This was actually an interesting question for me. I have a part-time data entry job to make ends meet. (Actually it doesn't quite make them meet, but it gets them a little bit closer .) Even though I've been on these groups for a while now and I'm fully aware that many of you are writing books and articles, it truly hadn't dawned on me that there were other Catholic "working" homeschool moms.

When I was trying to discern if our family should be homeschooling, I talked with a couple of experienced homeschool mothers in our parish. They gave me a wary and stern look and cautioned me against taking on homeschooling while doing another part-time job. They said that it would be pretty hard to do.

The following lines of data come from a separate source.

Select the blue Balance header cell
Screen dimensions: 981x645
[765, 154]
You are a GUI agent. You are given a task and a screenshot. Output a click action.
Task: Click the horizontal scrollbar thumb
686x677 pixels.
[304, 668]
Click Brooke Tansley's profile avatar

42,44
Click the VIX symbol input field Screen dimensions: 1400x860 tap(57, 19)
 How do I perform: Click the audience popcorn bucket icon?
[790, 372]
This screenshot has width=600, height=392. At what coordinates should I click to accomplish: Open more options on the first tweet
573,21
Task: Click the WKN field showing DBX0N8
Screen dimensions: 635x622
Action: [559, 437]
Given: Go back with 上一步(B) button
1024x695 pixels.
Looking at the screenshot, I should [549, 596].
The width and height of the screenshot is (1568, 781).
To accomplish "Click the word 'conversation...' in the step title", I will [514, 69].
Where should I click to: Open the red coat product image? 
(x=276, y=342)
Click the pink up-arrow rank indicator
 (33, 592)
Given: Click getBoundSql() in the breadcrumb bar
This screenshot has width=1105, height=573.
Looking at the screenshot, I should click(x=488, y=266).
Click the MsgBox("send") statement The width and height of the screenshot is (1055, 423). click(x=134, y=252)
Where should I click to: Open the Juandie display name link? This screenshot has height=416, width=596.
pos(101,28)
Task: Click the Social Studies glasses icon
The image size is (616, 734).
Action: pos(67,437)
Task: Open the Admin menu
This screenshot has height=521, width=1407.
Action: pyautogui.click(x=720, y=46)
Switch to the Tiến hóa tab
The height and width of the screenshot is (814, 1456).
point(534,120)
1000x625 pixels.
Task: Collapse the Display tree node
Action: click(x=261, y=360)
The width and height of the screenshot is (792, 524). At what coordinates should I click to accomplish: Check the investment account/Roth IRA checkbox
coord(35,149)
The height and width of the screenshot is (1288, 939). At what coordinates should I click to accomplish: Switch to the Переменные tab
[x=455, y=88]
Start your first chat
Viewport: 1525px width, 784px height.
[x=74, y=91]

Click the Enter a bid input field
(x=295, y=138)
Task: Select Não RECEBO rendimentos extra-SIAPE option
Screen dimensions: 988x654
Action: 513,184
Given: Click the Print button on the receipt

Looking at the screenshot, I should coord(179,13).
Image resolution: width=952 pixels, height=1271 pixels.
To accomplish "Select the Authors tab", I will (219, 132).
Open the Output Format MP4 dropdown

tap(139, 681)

I listened to them for a year, but the calling to homeschool didn't go away. The next year I talked with a different Christian homeschool mother who said that it certainly could be done. It was all I needed to hear to jump in and at least try. I do data-entry every day for 3-4 hours. My schedule is flexible in that as long as I get my work done before my pick-up time the next day I can work at any time of the day. I am frequently adjusting our schedule in hopes that some new way of arranging our time will leave us with more time together. No matter how I arrange the day someone is short-changed though.    If I move my work to earlier in the afternoon, the kids get short-changed. If I move my work to the evening my marriage gets short-changed.

I'm not sure if my situation reflects what you are questioning. I'm not working for personal fulfillment or to give example of the variety of choices women have available to them. I have a degree in accounting and I'm doing a minimum wage data-entry job. Obviously fulfillment or modeling the choices available to women is not what's driving me.    My concern is having enough money to pay the bills and still being flexible enough to care for my children. I could do accounting part-time, but I chose not to because I understood the energy an intellectually demanding job would take from me. It is actually better for me to have a relatively mindless, task-oriented job that is not high stress.

I don't believe that having an outside job (paid or volunteer) with specific deadlines and expectations is ideal for me. I find it very hard to not put volunteer commitments and my employer's expectations first. I understand this is inverted, and yet I think that it is a natural tendency to want to meet outside set deadlines and let family obligations slide in order to please and meet others expectations.   

It can be hard to know where to set the limits. In addition to homeschooling and a part-time job, there are always all the other things that come up. I feel agonizing turmoil and guilt over how to respond to every volunteer project at church I'm approached with or every request a friend makes of me to help them out. With a job that is already taking time away from my family, it becomes that much harder to be able to offer charity to others in the community.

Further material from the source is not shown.